* **EXERCISE GOAL**:
Please output exactly the lines from the one containing "Task: Bookmark this page with the star" through the last line of the records, both included.

* **SUPPLIED ENTRIES**:
○ ○ ○ ○ ○

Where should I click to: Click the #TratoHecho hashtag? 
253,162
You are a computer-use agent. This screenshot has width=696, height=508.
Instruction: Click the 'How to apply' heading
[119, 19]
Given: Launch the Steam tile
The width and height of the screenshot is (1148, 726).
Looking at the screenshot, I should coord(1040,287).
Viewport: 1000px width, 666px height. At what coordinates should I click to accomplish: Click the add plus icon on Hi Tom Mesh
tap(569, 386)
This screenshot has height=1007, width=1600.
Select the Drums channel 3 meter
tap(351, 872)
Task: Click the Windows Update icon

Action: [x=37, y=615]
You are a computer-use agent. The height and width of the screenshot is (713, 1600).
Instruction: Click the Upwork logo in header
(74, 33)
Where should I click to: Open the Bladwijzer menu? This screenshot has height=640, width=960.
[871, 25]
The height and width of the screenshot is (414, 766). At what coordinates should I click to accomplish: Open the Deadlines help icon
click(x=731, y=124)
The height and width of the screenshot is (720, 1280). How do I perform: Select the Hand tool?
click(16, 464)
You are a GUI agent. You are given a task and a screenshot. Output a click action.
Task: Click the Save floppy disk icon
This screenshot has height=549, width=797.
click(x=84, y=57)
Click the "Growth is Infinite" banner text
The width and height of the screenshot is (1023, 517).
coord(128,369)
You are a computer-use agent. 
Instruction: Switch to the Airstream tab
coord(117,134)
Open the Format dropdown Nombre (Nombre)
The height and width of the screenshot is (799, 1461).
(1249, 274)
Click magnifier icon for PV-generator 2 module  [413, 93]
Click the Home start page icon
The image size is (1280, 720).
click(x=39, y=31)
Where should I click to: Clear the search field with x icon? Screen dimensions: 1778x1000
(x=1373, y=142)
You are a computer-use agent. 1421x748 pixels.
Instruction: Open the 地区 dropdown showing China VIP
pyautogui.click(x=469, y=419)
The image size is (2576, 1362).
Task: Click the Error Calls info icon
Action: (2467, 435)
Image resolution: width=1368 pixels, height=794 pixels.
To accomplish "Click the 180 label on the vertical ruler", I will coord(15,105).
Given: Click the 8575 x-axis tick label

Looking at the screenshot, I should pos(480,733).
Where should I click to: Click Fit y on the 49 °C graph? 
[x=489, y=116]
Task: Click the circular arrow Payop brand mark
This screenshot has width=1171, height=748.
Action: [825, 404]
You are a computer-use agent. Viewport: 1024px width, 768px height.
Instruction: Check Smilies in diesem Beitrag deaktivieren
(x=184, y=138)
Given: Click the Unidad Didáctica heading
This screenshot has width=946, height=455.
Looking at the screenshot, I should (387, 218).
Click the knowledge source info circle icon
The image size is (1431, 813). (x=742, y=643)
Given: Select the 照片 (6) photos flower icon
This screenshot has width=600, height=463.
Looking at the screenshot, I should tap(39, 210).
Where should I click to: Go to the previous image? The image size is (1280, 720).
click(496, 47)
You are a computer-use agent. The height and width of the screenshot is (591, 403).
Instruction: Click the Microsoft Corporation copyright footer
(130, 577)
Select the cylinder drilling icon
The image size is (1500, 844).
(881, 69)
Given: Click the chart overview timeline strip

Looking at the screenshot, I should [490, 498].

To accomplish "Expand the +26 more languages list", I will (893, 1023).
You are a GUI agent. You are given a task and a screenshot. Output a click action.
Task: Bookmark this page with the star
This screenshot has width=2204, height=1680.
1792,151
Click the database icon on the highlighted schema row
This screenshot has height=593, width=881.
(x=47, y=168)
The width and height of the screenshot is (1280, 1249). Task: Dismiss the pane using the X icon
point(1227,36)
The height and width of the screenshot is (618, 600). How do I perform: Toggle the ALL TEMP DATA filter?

○ ○ ○ ○ ○

* **RESPONSE TO THIS EXERCISE**:
Task: Bookmark this page with the star
This screenshot has width=2204, height=1680.
1792,151
Click the database icon on the highlighted schema row
This screenshot has height=593, width=881.
(x=47, y=168)
The width and height of the screenshot is (1280, 1249). Task: Dismiss the pane using the X icon
point(1227,36)
The height and width of the screenshot is (618, 600). How do I perform: Toggle the ALL TEMP DATA filter?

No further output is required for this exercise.